Kann schon sein, dass Streaming und die damit einhergehende Analyse von Erfolgssongs sich auf die Struktur von Popsongs auswirken, die ihren Refrain zusehends nach vorne in den Songbeginn verlager, schreibt Markus Ganz in der NZZ. Doch auch unkonventionelle Arbeiten haben "heute bessere Chancen ein internationales Publikum zu finden. Denn die Algorithmen fördern auch Songs unbekannter Musikerinnen und Musiker zutage, sie sind bis zu einem gewissen Grad blind gegenüber Prominenz. Songwriter, die längerfristig bestehen und über den Mainstream hinauswachsen möchten, sollten sich deshalb nicht irgendwelchen Streaming-Normen beugen. Vielversprechender sind der eigene Ausdruck, das besondere Profil."

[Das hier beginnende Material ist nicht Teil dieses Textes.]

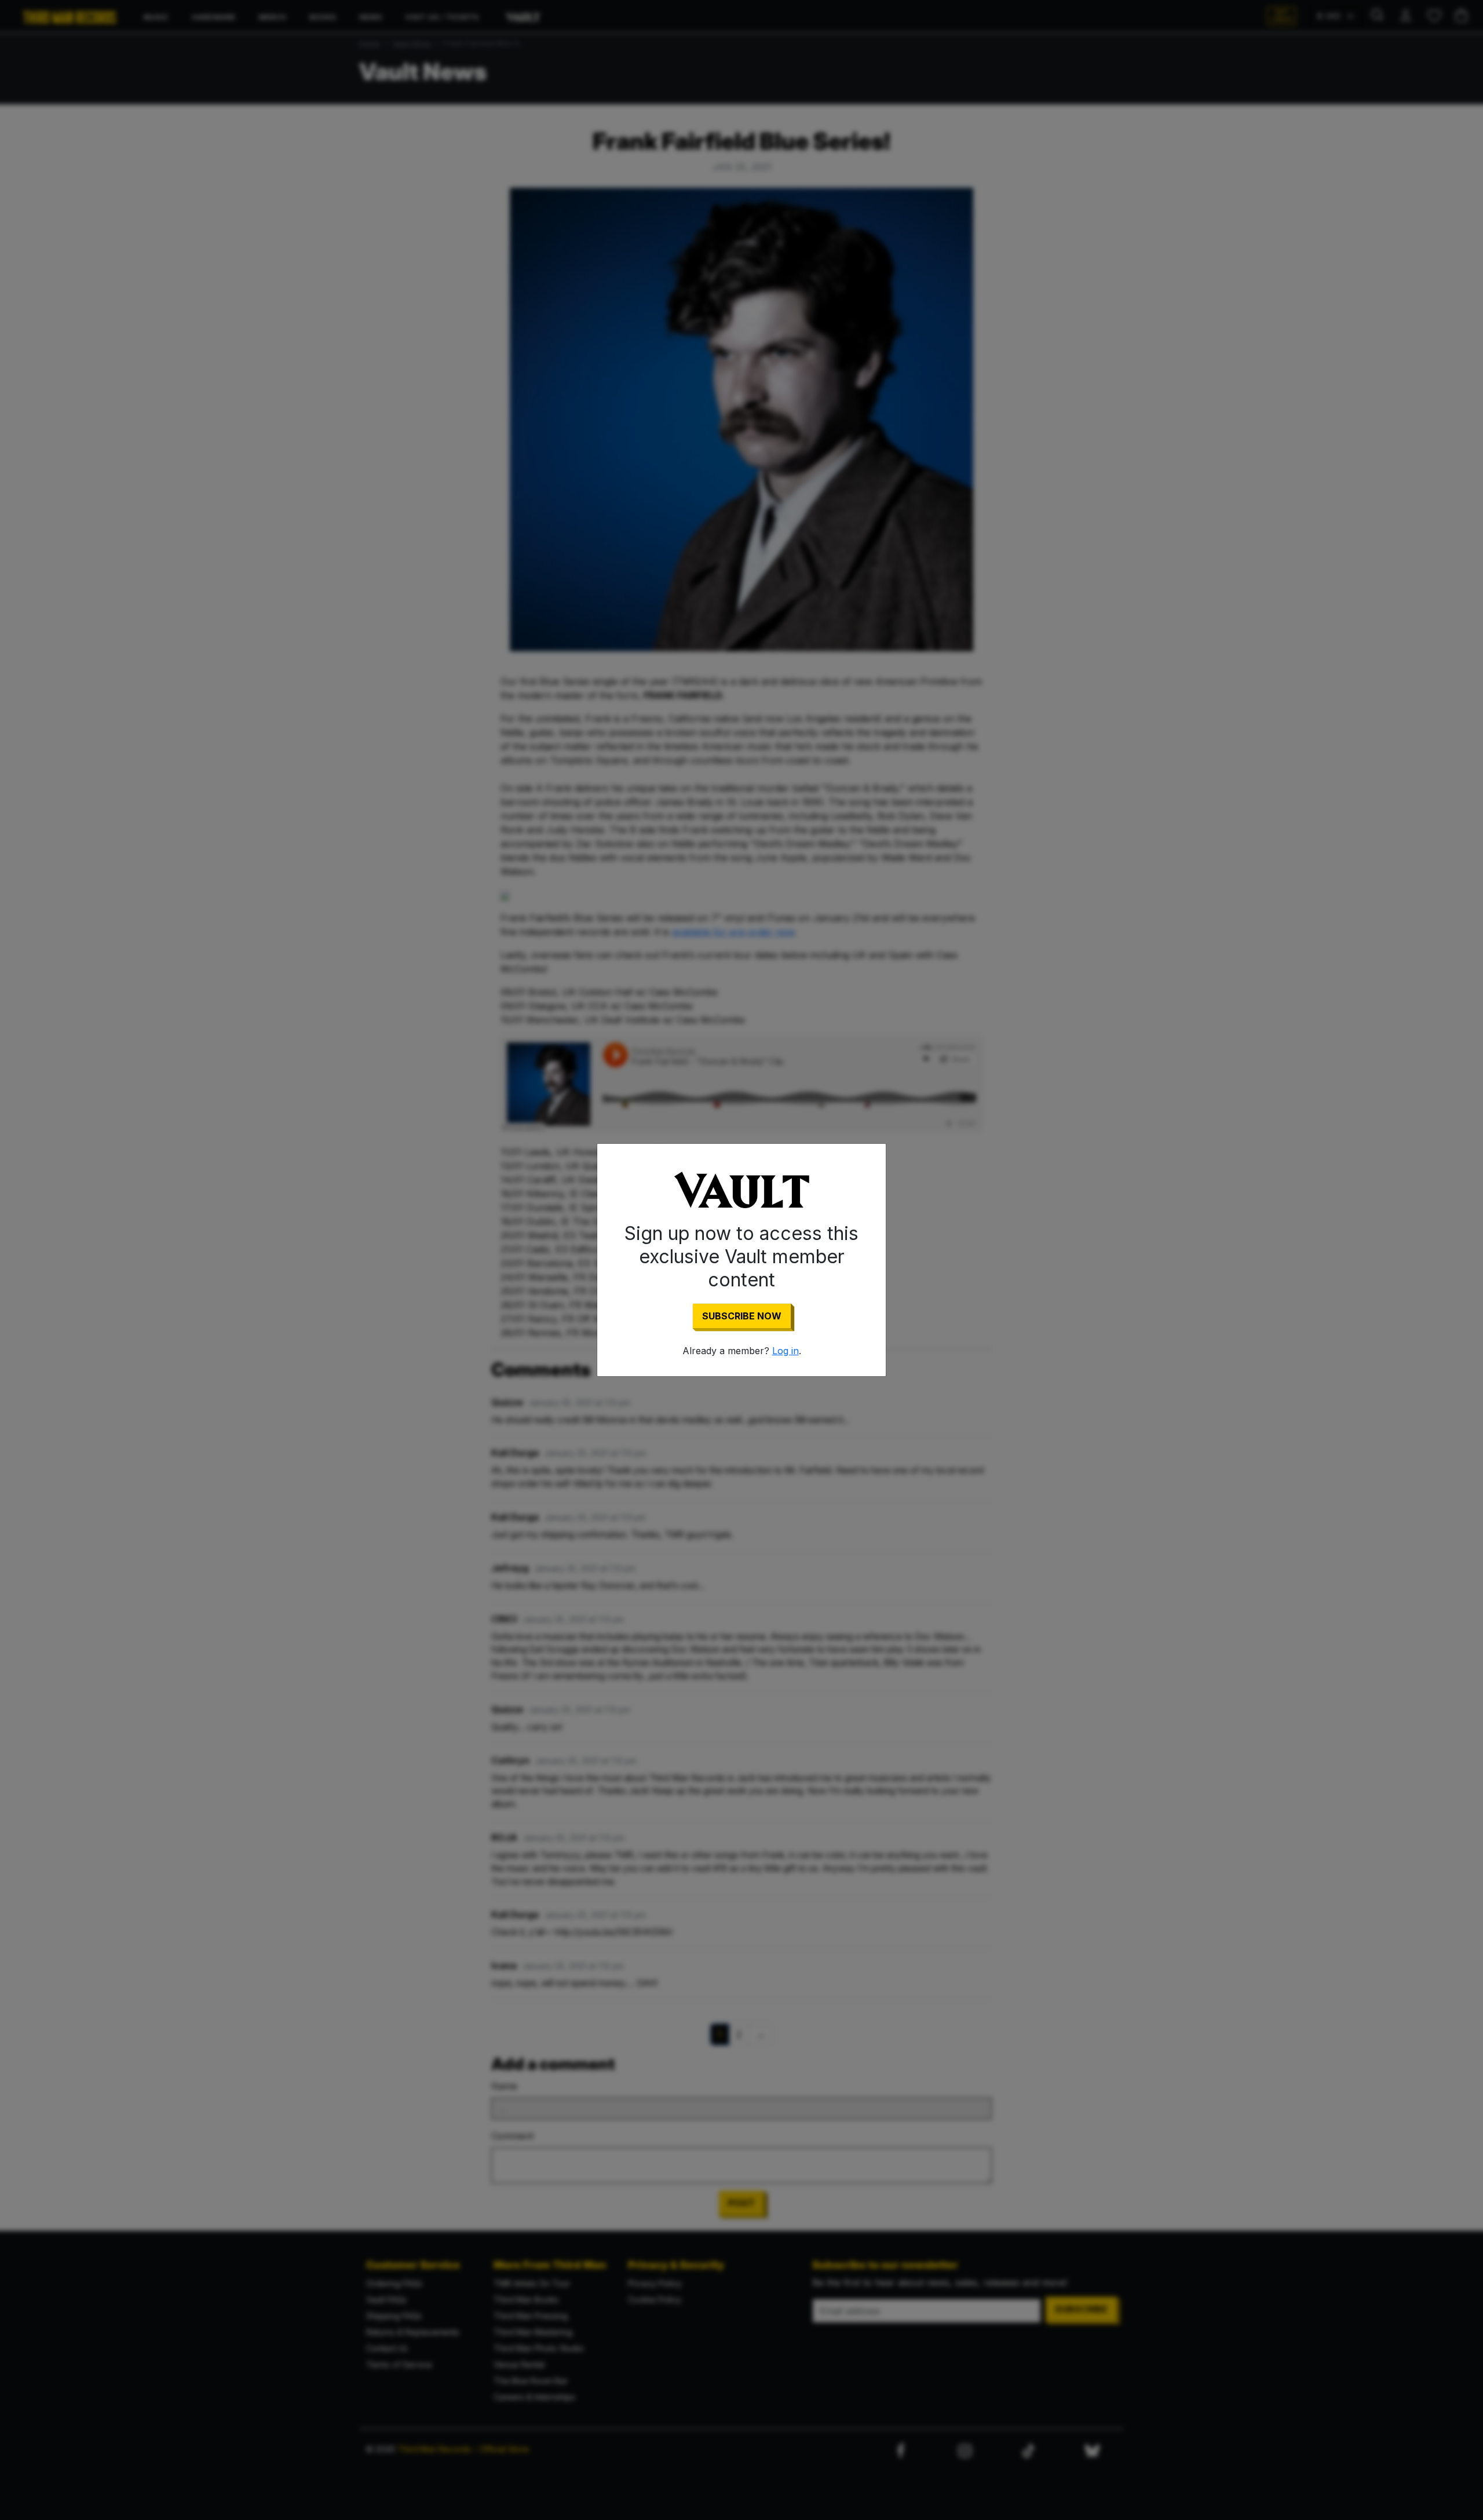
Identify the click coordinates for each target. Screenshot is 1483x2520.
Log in (785, 1350)
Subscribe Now (741, 1316)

Außerdem: Ueli Bernays meditiert in der NZZ über physische Präsenz und körperliche Grenzerfahrung bei Livekonzerten im Lichte des Künstlers im Zeitalter seiner holografischen Reproduzierbarkeit. Jan Kedves (SZ) und Luke Turner (The Quietus) schreiben Nachrufe auf Genesis P-Orridge (mehr dazu bereits hier). Pophistoriker Simon Reynolds gibt in seinem Blog Lese- und Podcast-Tipps fürs Social Distancing.

Besprochen werden neue Beethoven-Veröffentlichungen (SZ), Doglegs Album "Melee" (Pitchfork) und Jay Electronicas "A Written Testimony" (Pitchfork).

Und falls Ihnen bei all dem Social Distancing völlig langweilig werden sollte: Diese tolle Website gestattet es, sich für jedes Land dieser Welt dekadenweise durch die größten Gassenhauer zu hören - warum heute nicht mal japanische Hits aus den 60ern hören?